31 Jan 2003
Scientists calculate the optimal pulse shape to enhance the product yield in a chemical reaction.
A research team from France and Germany has calculated the ideal pulse shape needed to maximize the product yield of a chemical reaction. In subsequent experiments, the optimized pulse improved product yield by 60% (Science 299 536).
Chemists and laser scientists have long dreamt of controlling the outcome of a reaction simply by illuminating molecules with a burst of laser light, but until now all experiments have relied on a trial-and-error method based on genetic algorithms.
Now, Leticia Gonzalez and her colleagues at Berlin's Free University and the Louis Pasteur Institute in Strasbourg have used quantum calculations and wave packet dynamics simulations to predict precisely the pulse that is needed.

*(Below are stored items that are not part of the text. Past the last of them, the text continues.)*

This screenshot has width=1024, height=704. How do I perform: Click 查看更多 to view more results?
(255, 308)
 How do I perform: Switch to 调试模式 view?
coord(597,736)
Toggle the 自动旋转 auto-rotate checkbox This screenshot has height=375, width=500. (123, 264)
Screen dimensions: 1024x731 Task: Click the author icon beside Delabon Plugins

"This is the first synergetic experimental and theoretical work unraveling the detailed mechanism of an optimal laser pulse controlling a chemical reaction and leading it to the desired product," Gonzalez told Optics.org.

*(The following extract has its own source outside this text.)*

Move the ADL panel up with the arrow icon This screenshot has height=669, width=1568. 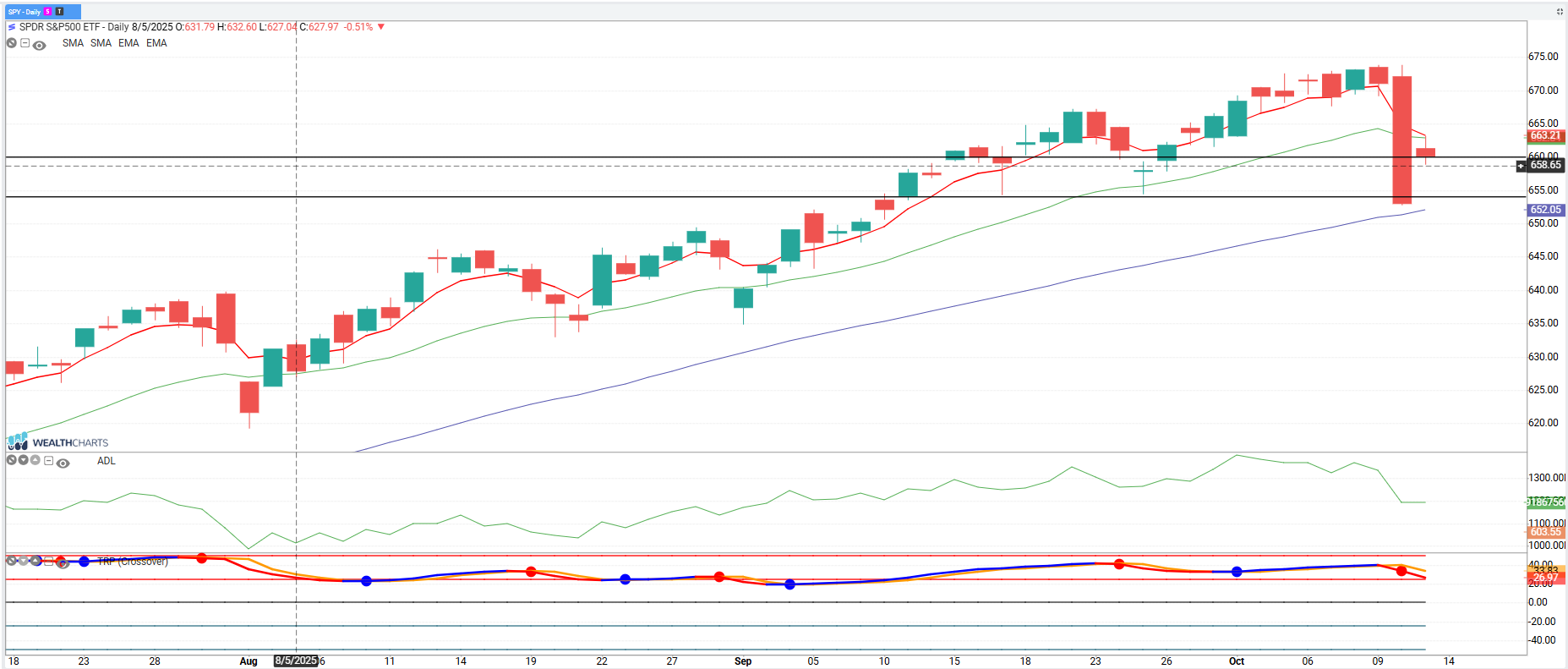point(36,460)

The team illuminated an organometallic molecule, CpMn(CO)3, with pulses from a Ti:sapphire laser. This photo-excitation ionizes the molecule to produce one of two possible products.
After studying the reaction kinetics with pump-probe experiments and making their calculations, the team identified a pulse sequence that according to their simulation should produce one of the products exclusively.
The tailored pulse sequence was found to consist of two dominant subpulses followed by a small third one. This "ideal" pulse was produced by a liquid crystal phase modulator. Each of these lasted about 40 fs and they were seperated by 85 fs, with the initial subpulse having a slight blue-shift.
Although the complex chemical dynamics involved in the reaction make a 100% yield impossible, the team found that they could enhance the yield of the desired product by 60% over the "natural" yield.
In their paper, the researchers conclude that three elements of the optimal control mechanism should be applicable to other molecular systems. First, the target product should be produced by two main pulses. Relatively few photons should be used, to reduce Stark shifts that can lead to competing reaction channels. Finally, they say that it should be possible to suppress undesired reaction channels by producing wavelength-shifted subpulses within the overall pulse sequence.
Michael Hatcher is technology editor of Opto and Laser Europe magazine.